→ About this task
Transcribe every entry word for word. Skip the pictures.
--- Source material Enclosed Below ---
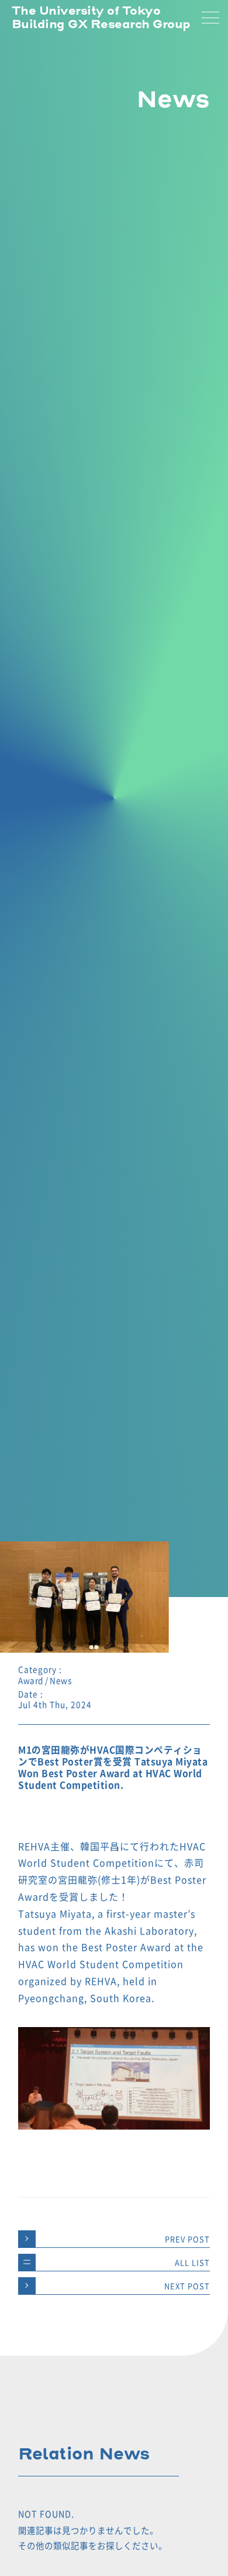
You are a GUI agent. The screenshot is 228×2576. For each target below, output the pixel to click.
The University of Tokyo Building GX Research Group (101, 17)
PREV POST (187, 2238)
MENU (210, 17)
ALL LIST (192, 2262)
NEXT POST (187, 2285)
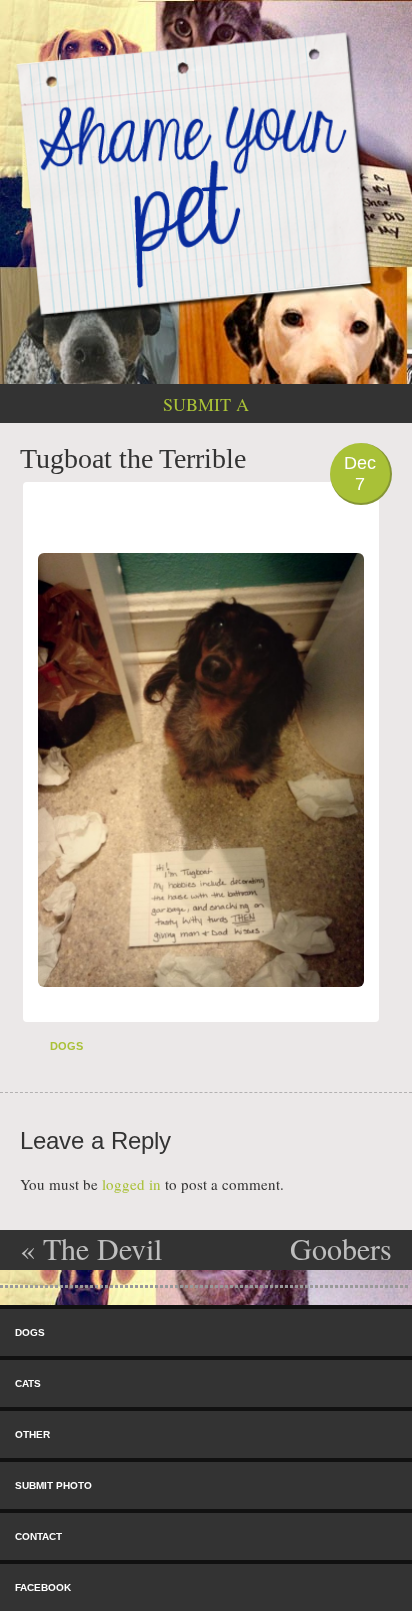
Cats (28, 1383)
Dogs (66, 1046)
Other (32, 1434)
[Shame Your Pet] (206, 172)
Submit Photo (53, 1485)
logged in (131, 1184)
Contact (38, 1536)
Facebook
--- End of Enclosed Source material ---
→ Result
You are a GUI agent. The screenshot is 228×2576. For each target below, output the pixel to click.
The University of Tokyo Building GX Research Group (101, 17)
PREV POST (187, 2238)
MENU (210, 17)
ALL LIST (192, 2262)
NEXT POST (187, 2285)
Cats (28, 1383)
Dogs (66, 1046)
Other (32, 1434)
[Shame Your Pet] (206, 172)
Submit Photo (53, 1485)
logged in (131, 1184)
Contact (38, 1536)
Facebook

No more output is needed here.